This began on Thursday and by Monday I was really played out. I was in a lot of pain as well. I was also mentally and emotionally exhausted and recognized that I was not in a place to use the mind to heal. I had been, up to now, practicing remembering the body is not the source of pain and suffering, and I had been doing this through not depending on magic solutions. I decided I needed to use magic at this time. Of course, the ego wanted to see this as proof that I am a body, and a guilty one at that, and I saw those thoughts, but I had enough sanity left to realize this was not true. Not taking medicine was never the point, but was just a way of teaching myself that I am not a body. Not taking medicine did not make me a better person and so taking it could not affect my worthiness either.
That was my experience. The way I stayed as sane as possible throughout the experience was to remind myself often that, in spite of appearances, I am not this body and this body has no creative ability so could not be the cause of the problem. I reminded myself that I am not alone and that I have Inner Guidance and an Inner Healer. These reminders felt weak, but it was good to know the truth was still there in spite of what seemed to be going on, and in spite of the strong ego voice. It helps me to remember this: Where is my body? It’s in my mind. Then where is my pain? Only one place it could be; it is in my mind. As I heal the mistaken thoughts in my mind, the body, which sits there right beside those thoughts, which is the effect of those thoughts, is healed as well. The practice, weak as it seemed, was enough, and as it strengthened, my mind recovered its sanity and so the body recovered. I began to laugh at the whole situation and to see it for the opportunity it was. I no longer felt the need for magical solutions as I recovered my trust and returned to healing the mind.

• EXTRACTED INFORMATION:
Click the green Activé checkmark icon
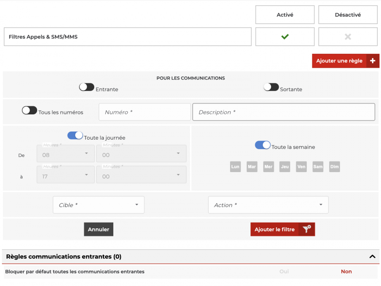The image size is (381, 286). [285, 37]
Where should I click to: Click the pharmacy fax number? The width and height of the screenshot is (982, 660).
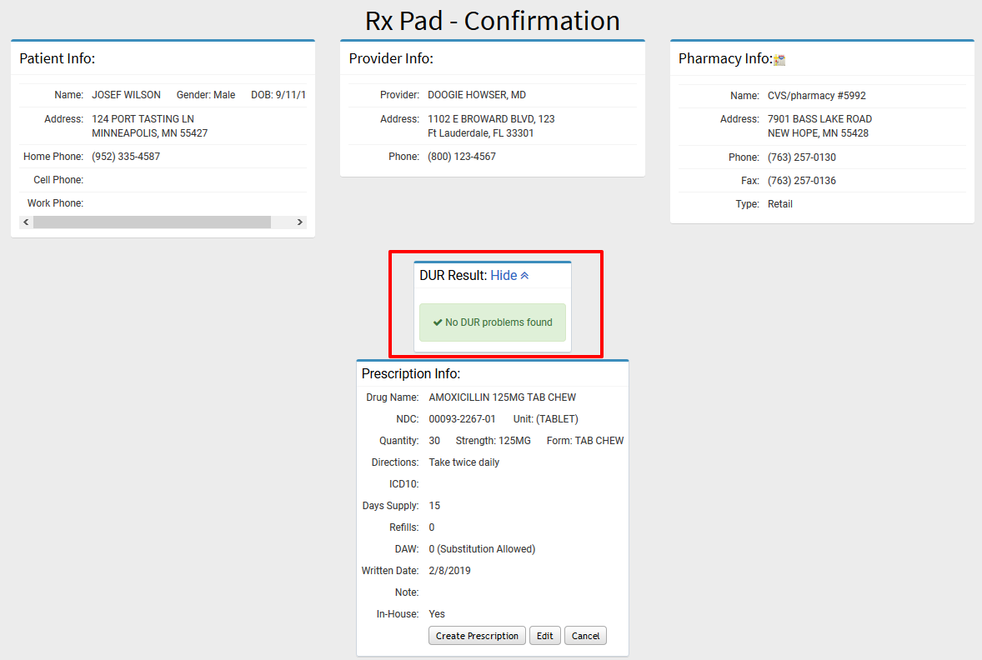(801, 181)
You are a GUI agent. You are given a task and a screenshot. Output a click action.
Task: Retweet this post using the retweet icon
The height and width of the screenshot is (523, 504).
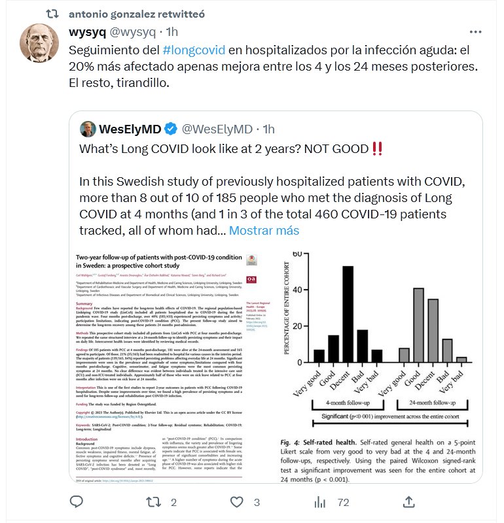coord(153,501)
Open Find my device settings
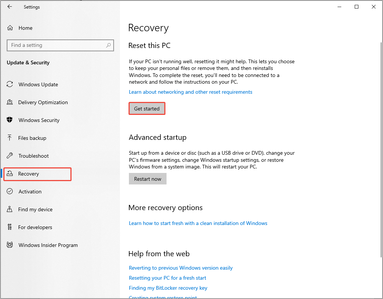Image resolution: width=383 pixels, height=299 pixels. pyautogui.click(x=35, y=209)
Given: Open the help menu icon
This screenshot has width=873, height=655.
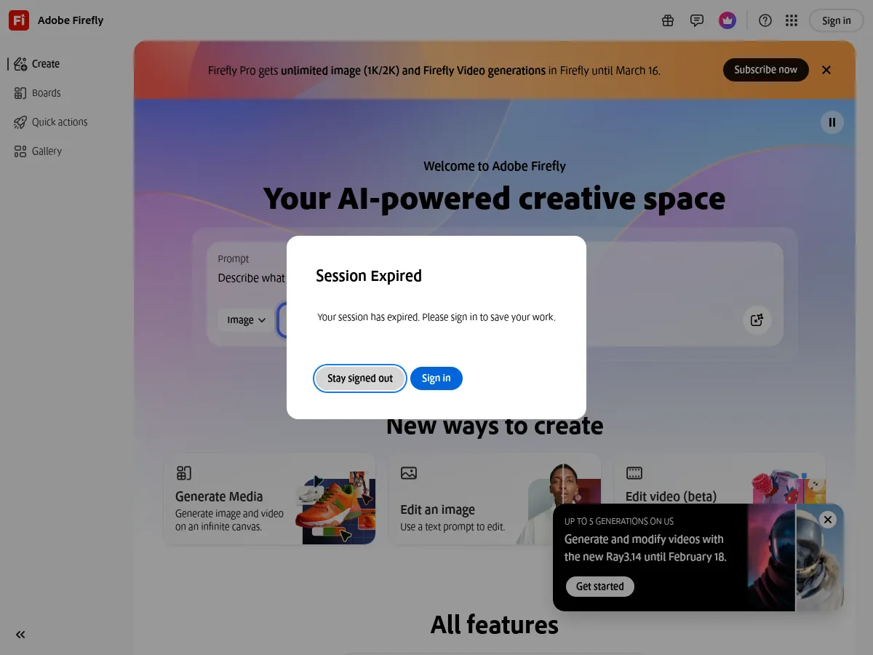Looking at the screenshot, I should pyautogui.click(x=765, y=20).
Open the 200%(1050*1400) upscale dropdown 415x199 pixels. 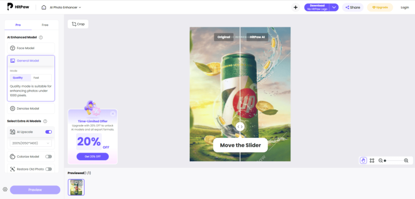coord(31,143)
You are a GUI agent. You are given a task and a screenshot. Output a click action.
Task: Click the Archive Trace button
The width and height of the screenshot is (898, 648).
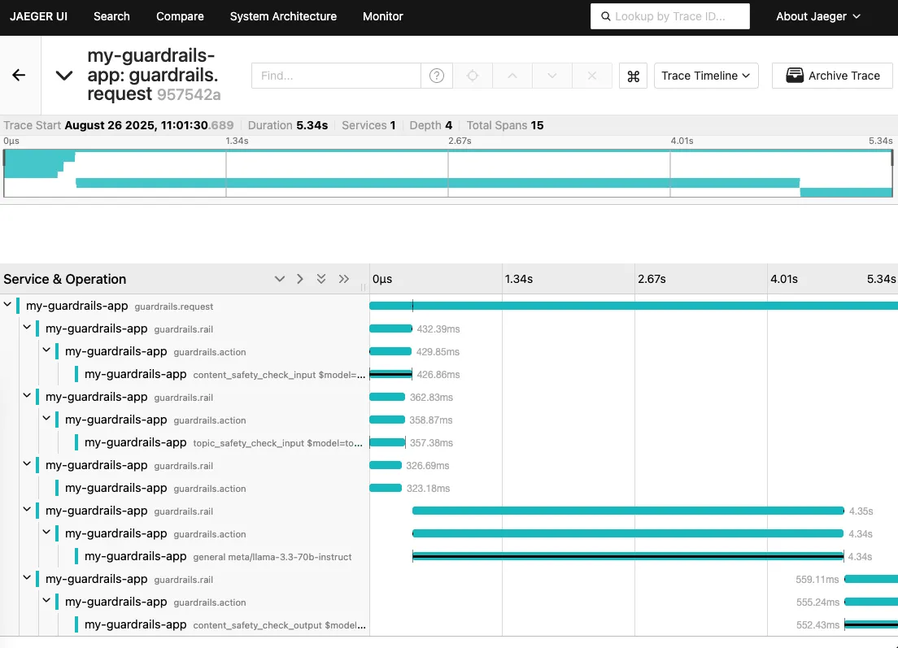coord(832,76)
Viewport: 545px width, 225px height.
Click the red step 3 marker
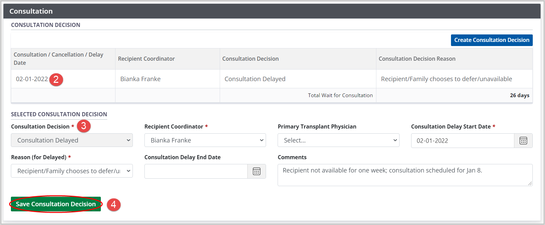click(84, 126)
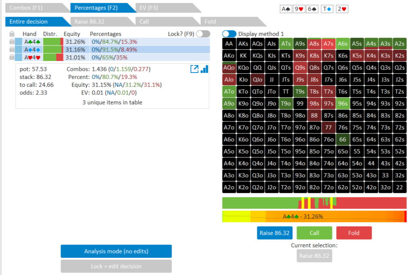408x275 pixels.
Task: Click the lock icon beside A♥4♥ row
Action: (12, 57)
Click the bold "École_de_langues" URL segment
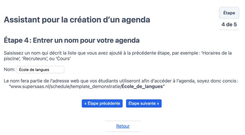This screenshot has height=135, width=245. tap(142, 87)
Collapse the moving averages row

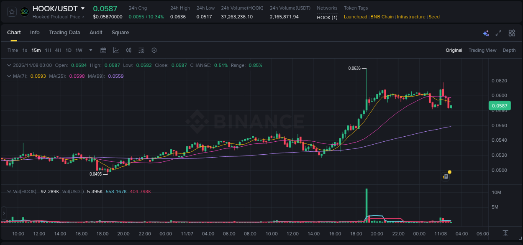click(x=9, y=76)
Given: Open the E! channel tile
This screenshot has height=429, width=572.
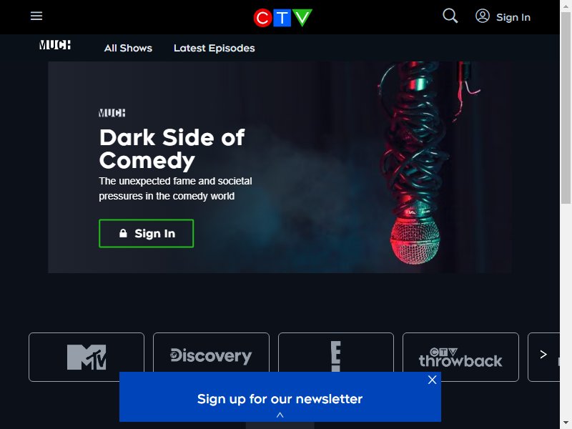Looking at the screenshot, I should (336, 352).
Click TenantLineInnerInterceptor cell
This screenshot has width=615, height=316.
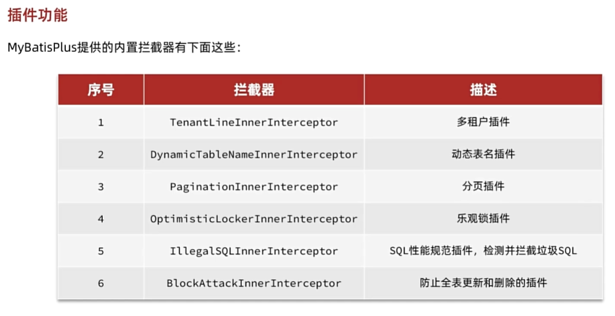pyautogui.click(x=254, y=122)
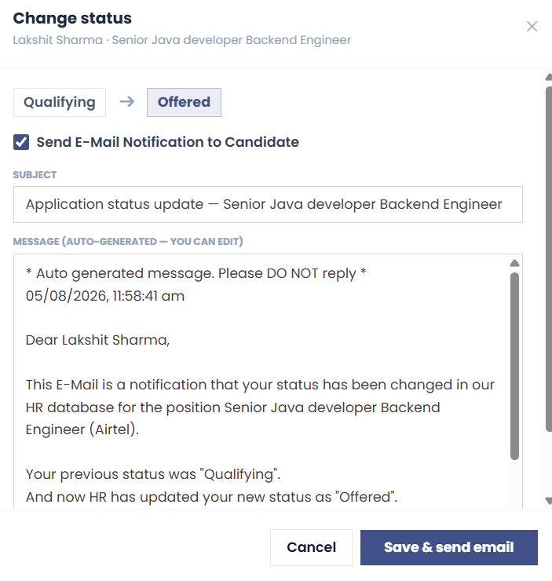Click the Cancel button
This screenshot has height=581, width=552.
click(x=311, y=547)
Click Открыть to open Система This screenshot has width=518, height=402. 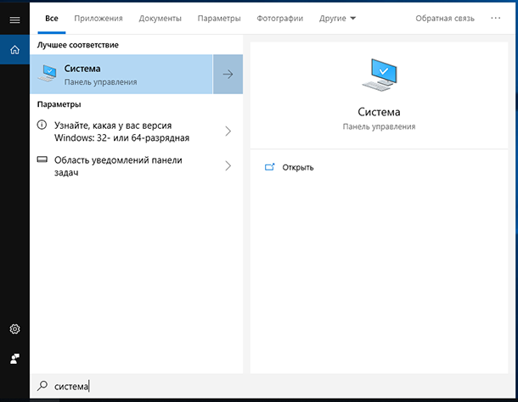click(298, 167)
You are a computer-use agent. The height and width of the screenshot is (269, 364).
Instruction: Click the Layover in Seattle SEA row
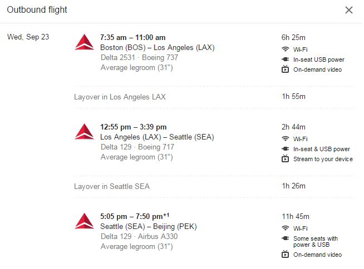point(112,186)
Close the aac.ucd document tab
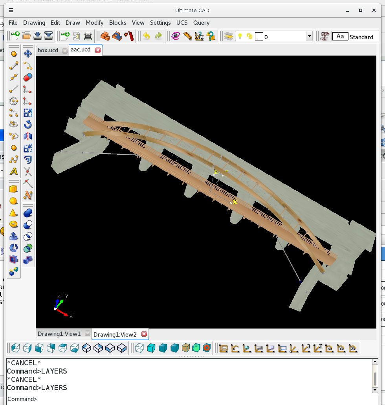 pyautogui.click(x=98, y=50)
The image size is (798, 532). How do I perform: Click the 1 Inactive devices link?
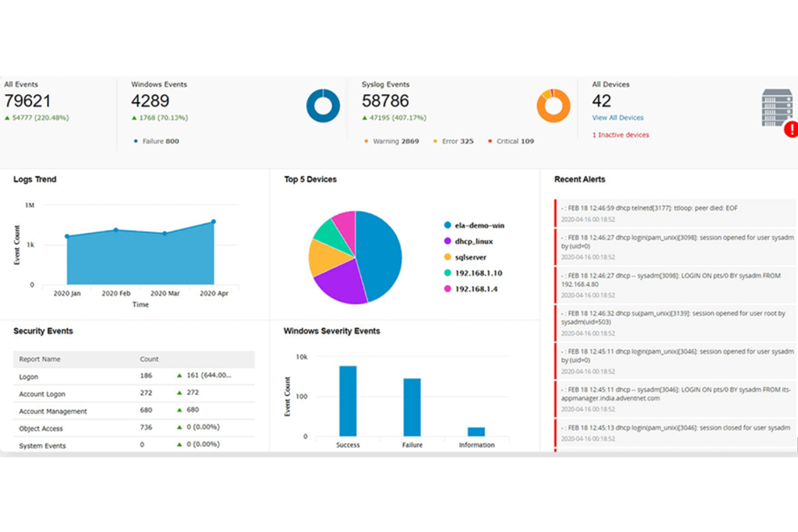click(x=620, y=135)
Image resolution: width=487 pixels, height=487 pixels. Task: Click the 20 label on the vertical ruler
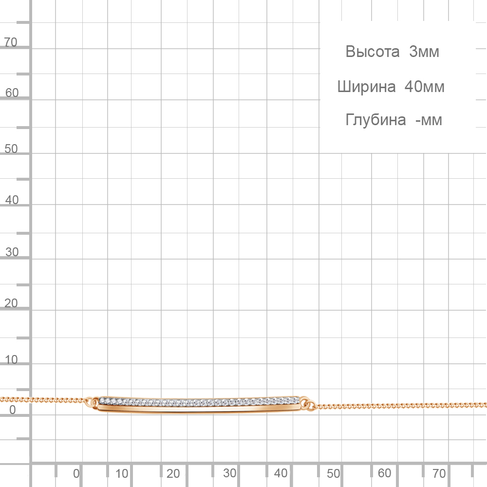click(11, 303)
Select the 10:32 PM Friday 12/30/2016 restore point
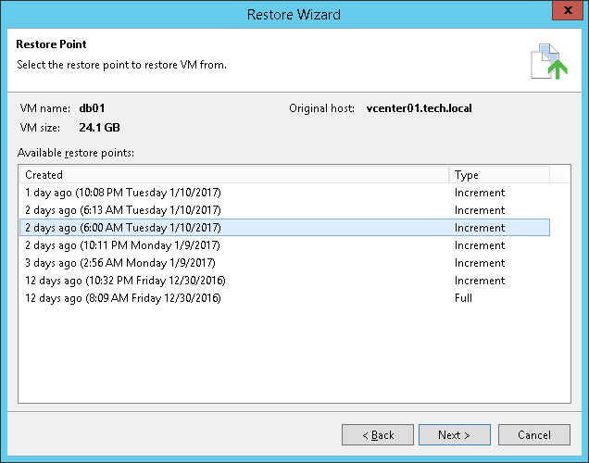 click(126, 281)
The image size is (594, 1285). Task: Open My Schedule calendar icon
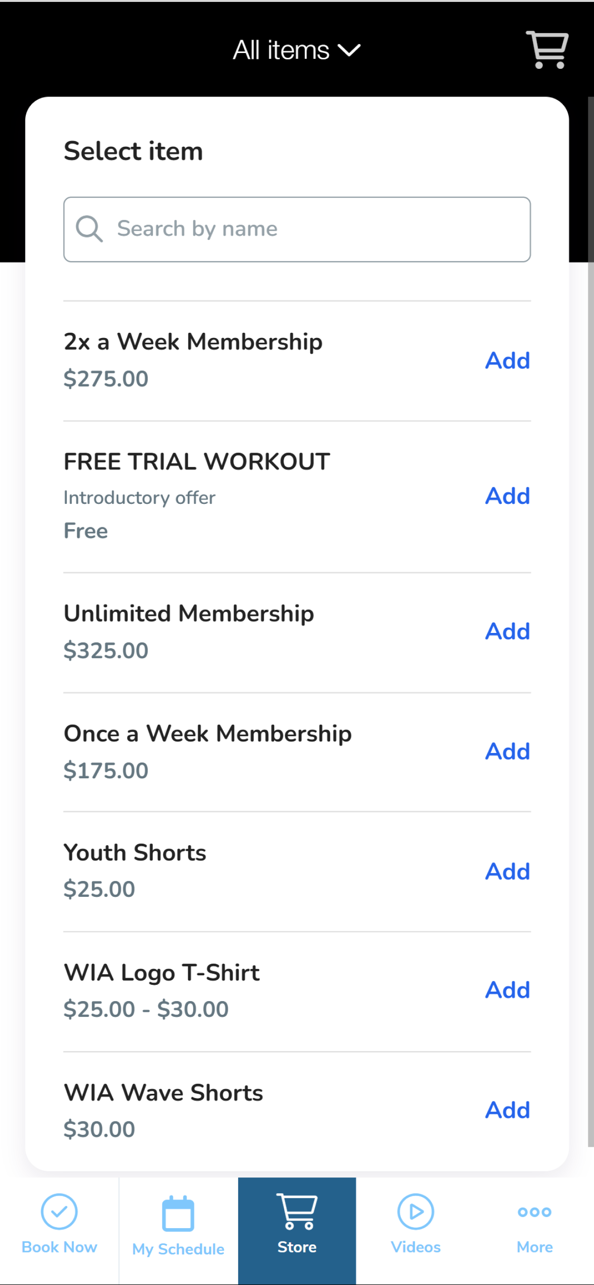click(178, 1213)
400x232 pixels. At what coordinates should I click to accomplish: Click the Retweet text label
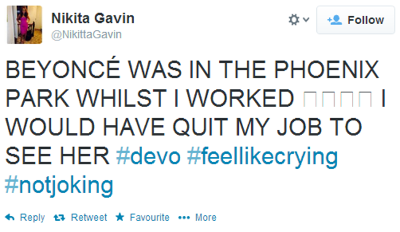click(x=89, y=217)
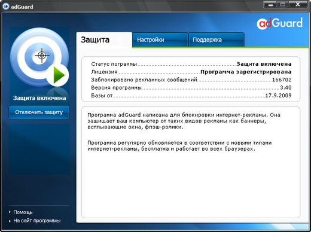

• ACTION ITEM: Reproduce part of the passage on illness and healing word for word, beginning at the words "This began on" and stopping after the words "my worthiness either.". The entries have nothing to do with the passage on illness and healing.

• EXERCISE RESPONSE:
This began on Thursday and by Monday I was really played out. I was in a lot of pain as well. I was also mentally and emotionally exhausted and recognized that I was not in a place to use the mind to heal. I had been, up to now, practicing remembering the body is not the source of pain and suffering, and I had been doing this through not depending on magic solutions. I decided I needed to use magic at this time. Of course, the ego wanted to see this as proof that I am a body, and a guilty one at that, and I saw those thoughts, but I had enough sanity left to realize this was not true. Not taking medicine was never the point, but was just a way of teaching myself that I am not a body. Not taking medicine did not make me a better person and so taking it could not affect my worthiness either.